That out of the way, this is still one of the best sweep in the game. Very good range and speed makes it an excellent whiff punisher, or as a tool to make people stop standing up. On crush counter, instantly following with HK Seppo and neutral jumping gives you a 4 frame safe-jump. In theory, this move is always unsafe, as said before, but it’s often worth testing if your opponent actually understands how to punish it properly from max range. If they don’t, abuse the fuck out of this. And even if they do, the move is worth using, though primarily as a whiff punisher.

Useful as an air-to-air, and not much else.

Basically j.LP, but slower startup and more damage. Has an excellent hitbox for air-to-airs, so it’s situationally very good.

Also a viable air-to-air and even jump-in, but the move is mostly overshadowed in both repsects and thus rarely used.
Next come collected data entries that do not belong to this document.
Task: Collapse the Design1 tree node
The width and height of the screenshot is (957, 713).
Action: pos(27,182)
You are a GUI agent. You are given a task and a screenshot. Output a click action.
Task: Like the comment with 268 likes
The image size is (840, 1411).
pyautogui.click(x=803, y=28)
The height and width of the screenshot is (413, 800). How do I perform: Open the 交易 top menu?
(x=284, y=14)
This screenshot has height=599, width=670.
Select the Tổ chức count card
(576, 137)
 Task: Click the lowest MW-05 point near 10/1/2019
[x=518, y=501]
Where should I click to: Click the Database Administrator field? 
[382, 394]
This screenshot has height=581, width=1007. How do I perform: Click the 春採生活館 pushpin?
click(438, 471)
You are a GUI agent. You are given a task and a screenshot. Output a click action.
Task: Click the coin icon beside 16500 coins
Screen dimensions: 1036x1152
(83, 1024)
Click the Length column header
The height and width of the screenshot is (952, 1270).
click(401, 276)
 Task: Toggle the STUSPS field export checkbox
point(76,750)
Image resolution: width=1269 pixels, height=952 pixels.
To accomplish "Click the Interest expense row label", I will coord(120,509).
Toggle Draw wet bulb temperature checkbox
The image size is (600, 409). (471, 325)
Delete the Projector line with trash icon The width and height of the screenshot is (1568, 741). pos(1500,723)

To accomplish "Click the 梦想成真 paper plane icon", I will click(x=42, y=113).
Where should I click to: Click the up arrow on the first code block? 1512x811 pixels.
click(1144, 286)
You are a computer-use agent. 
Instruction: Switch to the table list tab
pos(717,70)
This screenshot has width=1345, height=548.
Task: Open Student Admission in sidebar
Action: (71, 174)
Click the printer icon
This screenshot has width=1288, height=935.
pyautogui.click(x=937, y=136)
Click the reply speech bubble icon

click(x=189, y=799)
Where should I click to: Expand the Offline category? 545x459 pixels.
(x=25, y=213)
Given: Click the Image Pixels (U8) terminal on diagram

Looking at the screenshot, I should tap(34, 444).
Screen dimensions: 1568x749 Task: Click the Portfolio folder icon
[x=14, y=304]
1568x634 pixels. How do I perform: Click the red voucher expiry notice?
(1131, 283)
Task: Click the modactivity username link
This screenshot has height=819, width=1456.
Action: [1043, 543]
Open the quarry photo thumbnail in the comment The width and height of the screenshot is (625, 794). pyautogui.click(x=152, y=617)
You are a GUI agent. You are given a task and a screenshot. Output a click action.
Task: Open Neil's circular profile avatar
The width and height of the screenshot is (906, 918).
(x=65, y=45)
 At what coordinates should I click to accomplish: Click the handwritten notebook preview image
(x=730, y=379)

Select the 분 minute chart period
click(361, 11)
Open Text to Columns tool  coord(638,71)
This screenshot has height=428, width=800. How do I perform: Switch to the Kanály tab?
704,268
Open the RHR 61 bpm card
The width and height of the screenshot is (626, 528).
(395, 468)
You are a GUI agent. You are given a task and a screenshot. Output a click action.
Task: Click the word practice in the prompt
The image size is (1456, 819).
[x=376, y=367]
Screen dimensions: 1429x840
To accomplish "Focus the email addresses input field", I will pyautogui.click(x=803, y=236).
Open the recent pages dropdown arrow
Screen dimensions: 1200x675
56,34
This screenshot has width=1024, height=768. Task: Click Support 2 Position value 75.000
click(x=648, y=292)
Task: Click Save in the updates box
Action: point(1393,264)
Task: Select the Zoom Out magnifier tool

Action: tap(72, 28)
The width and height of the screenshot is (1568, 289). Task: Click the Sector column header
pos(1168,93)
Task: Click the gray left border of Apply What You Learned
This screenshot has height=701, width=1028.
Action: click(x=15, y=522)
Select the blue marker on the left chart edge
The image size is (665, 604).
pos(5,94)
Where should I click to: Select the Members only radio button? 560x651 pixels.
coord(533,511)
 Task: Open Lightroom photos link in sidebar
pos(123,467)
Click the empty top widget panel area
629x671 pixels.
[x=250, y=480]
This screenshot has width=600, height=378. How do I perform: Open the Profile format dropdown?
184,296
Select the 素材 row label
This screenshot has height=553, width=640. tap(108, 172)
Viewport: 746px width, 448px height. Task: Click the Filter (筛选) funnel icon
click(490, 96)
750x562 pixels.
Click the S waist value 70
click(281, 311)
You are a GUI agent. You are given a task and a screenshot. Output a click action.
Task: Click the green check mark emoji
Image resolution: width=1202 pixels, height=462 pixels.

Crosses up, but mostly overshadowed by j.MK. Can air-to-air as well, since it starts up fast and has a good hitbox.

Huge horizontal range, making it good for both jump-ins and air-to-airs. Also functions as a very good cross-up. Probably the best jumping normal Karin has.

Solid jump-in. Doesn’t cross up, but has more hit-/block-stun and a better hitbox than j.MK. And more damage, of course. Quite useful.

V-skill: Mei-o Ken
Karin takes a step forward and does a long ranged palm strike. There are two versions of this move: a charged and an uncharged version. The uncharged version is faster, but -5 on block, while the charged version is completely safe, does more damage and has an excellent hitbox. Both versions knock down on hit. The move grants V-gauge on both block and hit, so its slow startup aside it’s a move you want to use whenever you have the opportunity, the charged version in particular. As mentioned, it’s also excellent as a stand-alone poke, which just further increases its usefulness.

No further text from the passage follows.